One patient was ‘super-infected’ with a second strain of multi-drug resistant (MDR) virus nine months after the first. This patient has failed numerous regimes and now has a sub-200 CD4 count and is waiting for new options.
But MDR virus is usually less fit than non-resistant virus, and many people with MDR virus maintain low viral loads.
Another of his MDR patients in the audience told how he had maintained a low viral load off treatment for six years and considered himself a long-term non-progressor.





medical notes

Circumcised men ‘strikingly’ less likely to have HIV
Circumcised men are 11 times less likely to have HIV than uncircumsised men, according to a Kenyan study. Another Indian study found an eight-fold reduction in HIV infection among circumcised men. Derek von Wissell, director of Swaziland’s National Emergency Response Council on HIV/Aids, said cicumcision should be looked at as a preventive measure as it was was “almost as effective as a vaccine.”

Viral load lower in women on vitamins
A US study of women using complementary therapies found they were significantly more likely to have a viral load under 1,000 than women who didn’t. Sixty-one per cent using vitamins had a low viral load compared with 48 per cent of non-users. But the survey of largely poor black women found vitamin users had had more Aids-related illnesses. Vitamins might not have a direct effect on viral load but might be taken by more treatment-experienced patients who’d learned to look after themselves better.

Hep C protease inhibitor progress stalled
A protease inhibitor that works against hepatitis C has produced impressive results, last month’s Gastroenterology journal reports. The drug produced a 100- to 1,000-fold reductions in hep C viral load in 51 patients, regardless of their stage of liver disease or the subtype of hep C virus. But fears about toxicity has put the development of the drug BILN 2061 on hold pending long-term animal studies after animals, given large doses for four months, developed heart problems.

Data block ::

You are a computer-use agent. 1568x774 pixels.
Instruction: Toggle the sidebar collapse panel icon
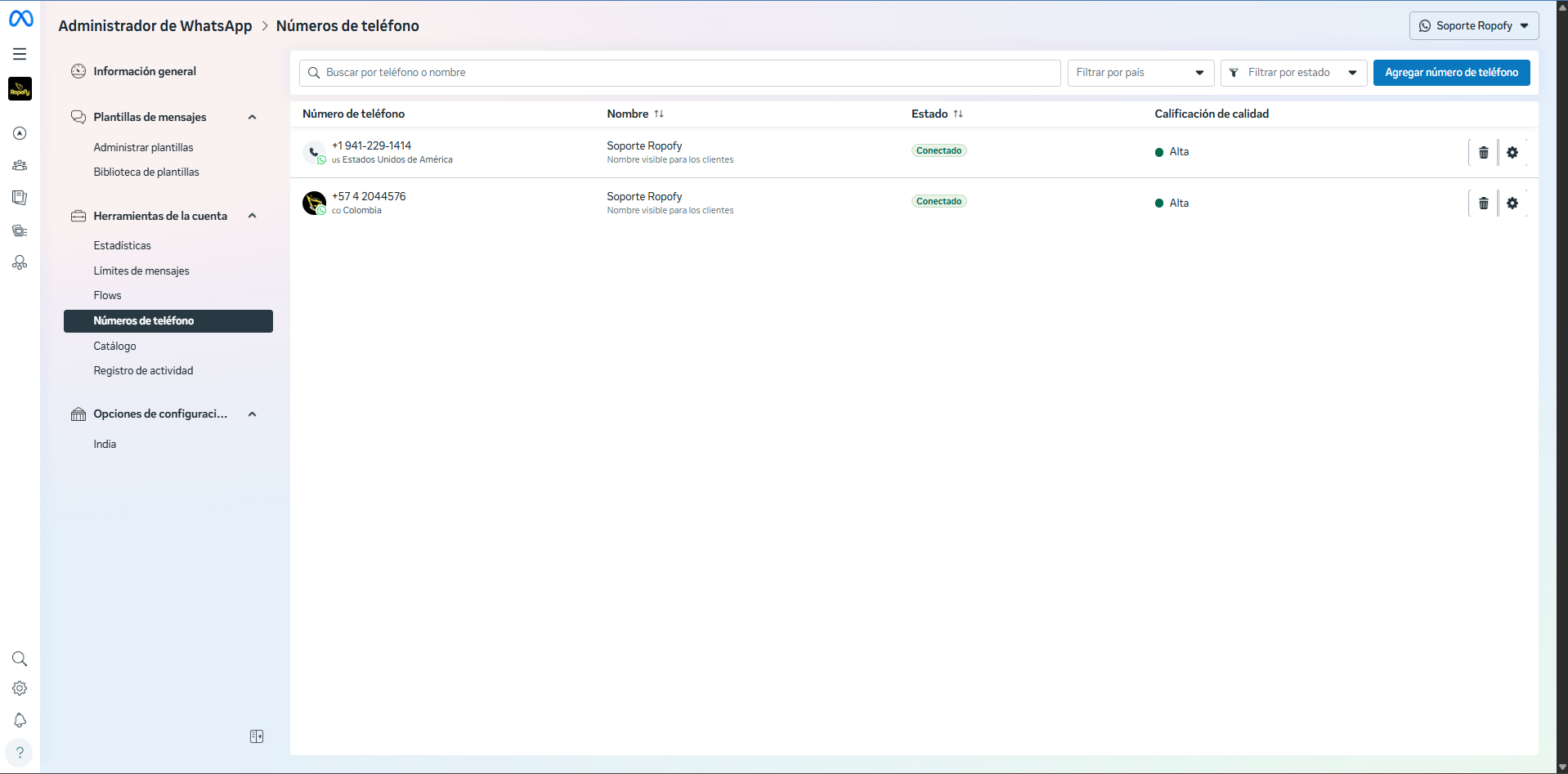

What the exercise asks :: Copy out the medical news text above in full, word for word.

Solution to this problem ::
One patient was ‘super-infected’ with a second strain of multi-drug resistant (MDR) virus nine months after the first. This patient has failed numerous regimes and now has a sub-200 CD4 count and is waiting for new options.
But MDR virus is usually less fit than non-resistant virus, and many people with MDR virus maintain low viral loads.
Another of his MDR patients in the audience told how he had maintained a low viral load off treatment for six years and considered himself a long-term non-progressor.





medical notes

Circumcised men ‘strikingly’ less likely to have HIV
Circumcised men are 11 times less likely to have HIV than uncircumsised men, according to a Kenyan study. Another Indian study found an eight-fold reduction in HIV infection among circumcised men. Derek von Wissell, director of Swaziland’s National Emergency Response Council on HIV/Aids, said cicumcision should be looked at as a preventive measure as it was was “almost as effective as a vaccine.”

Viral load lower in women on vitamins
A US study of women using complementary therapies found they were significantly more likely to have a viral load under 1,000 than women who didn’t. Sixty-one per cent using vitamins had a low viral load compared with 48 per cent of non-users. But the survey of largely poor black women found vitamin users had had more Aids-related illnesses. Vitamins might not have a direct effect on viral load but might be taken by more treatment-experienced patients who’d learned to look after themselves better.

Hep C protease inhibitor progress stalled
A protease inhibitor that works against hepatitis C has produced impressive results, last month’s Gastroenterology journal reports. The drug produced a 100- to 1,000-fold reductions in hep C viral load in 51 patients, regardless of their stage of liver disease or the subtype of hep C virus. But fears about toxicity has put the development of the drug BILN 2061 on hold pending long-term animal studies after animals, given large doses for four months, developed heart problems.